If your "surprise curve" says that odds of those two conditions are, say 9:4 in favor of the first case, then you should not switch, as the costs of switching down exceed the benefits of switching up. Now, suppose you are surprised to see X, but you figure "I would be more surprised to see twice as much, but not *twice* as surprised," then you are assuming that the distribution of
"what the value in an envelope could be" is very flat -- the chance of "between 2X and 3X" exceeds half the chance of "between X and 1.5X". But then we can add in the missing intervals and "the chance of being somewhere" diverges. I think that people do, psychologically, cling to their ignorance, and this is part of the fun of the paradox: in order to have rational behavior, a person must guess a distribution of "what the value could be" and that distribution has to be tight -- gathering most of its support in a small area -- in order to be integrable. If at this moment you rebel and say "I'd rather keep my distribution wide than keep it integrable," let me ask you whether the probability that the prize is between 1 and a million coins is greater than 0.00001. If you believe that, or any similar statement, with the parameters "1", "a million" and "0.00001" changed to any values at all, then you believe in integrability. To not believe in integrability is tantamount to concentrating your distribution at infinity -- for any finite number, you really think that the prize is more probably bigger than this.

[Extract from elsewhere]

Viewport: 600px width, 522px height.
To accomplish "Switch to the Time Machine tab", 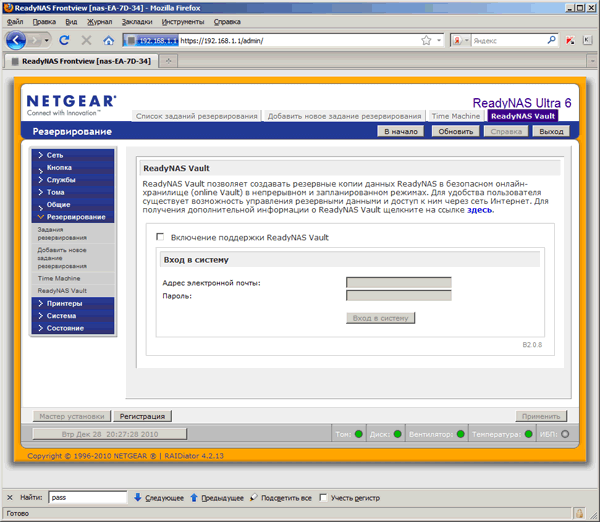I will coord(454,116).

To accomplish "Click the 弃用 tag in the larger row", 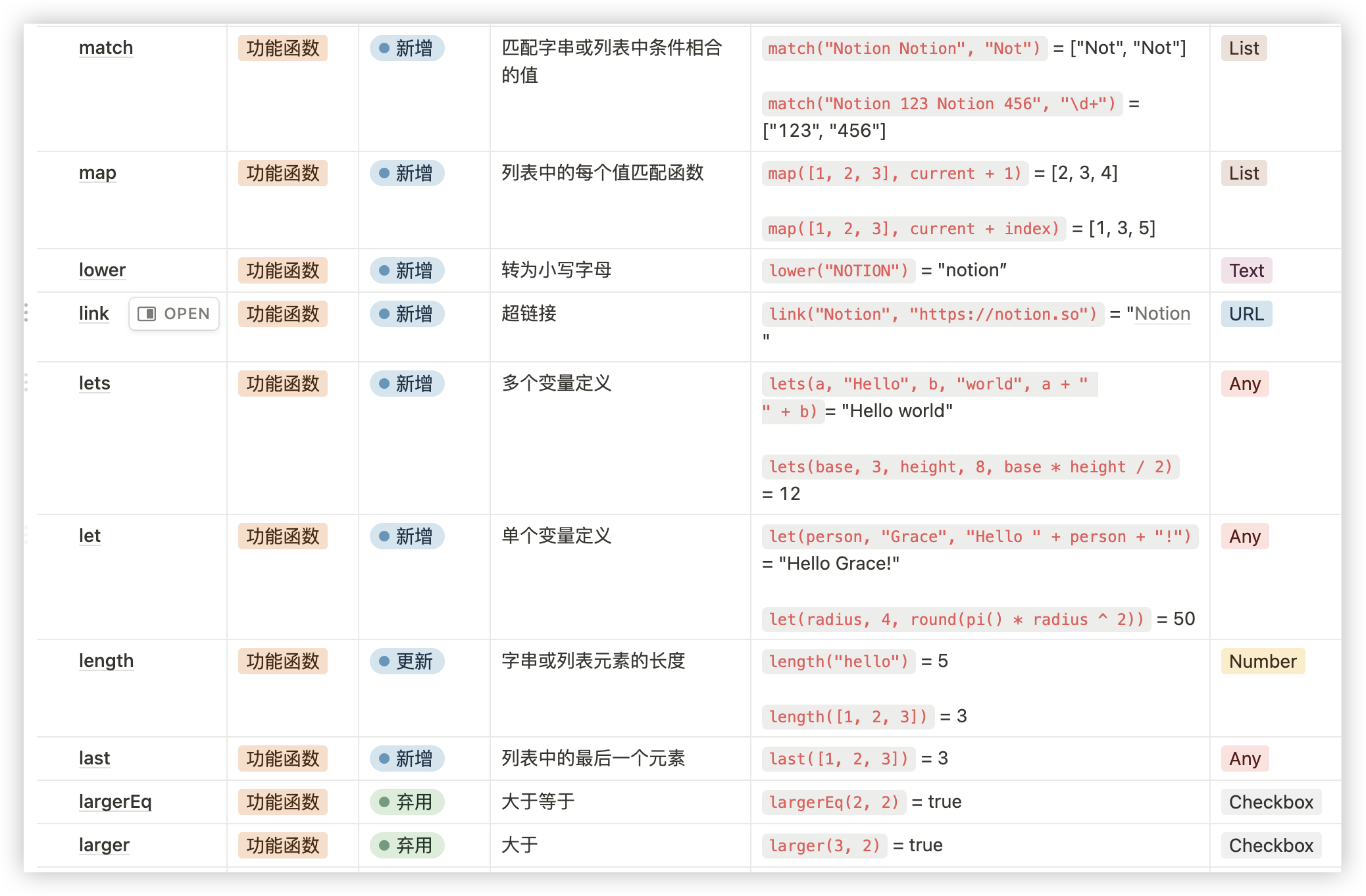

Another reason the paradox is compelling is because you should definitely switch from a median value. This is balanced in the expected-value calculation by the great sums you would lose by switching from a high value.

Eric Schwitzgebel said...

Odatafan: Nicely put. I think that makes a lot of sense, which is why I find the "closed envelope" version more interesting and puzzling than the more traditional "open envelope" version. In the closed envelope version, you don't get to see what is in Envelope A. Clearly, there's no point in switching. And yet there seems to be a compelling argument that you should switch. Figuring out what is wrong with that argument is the challenge!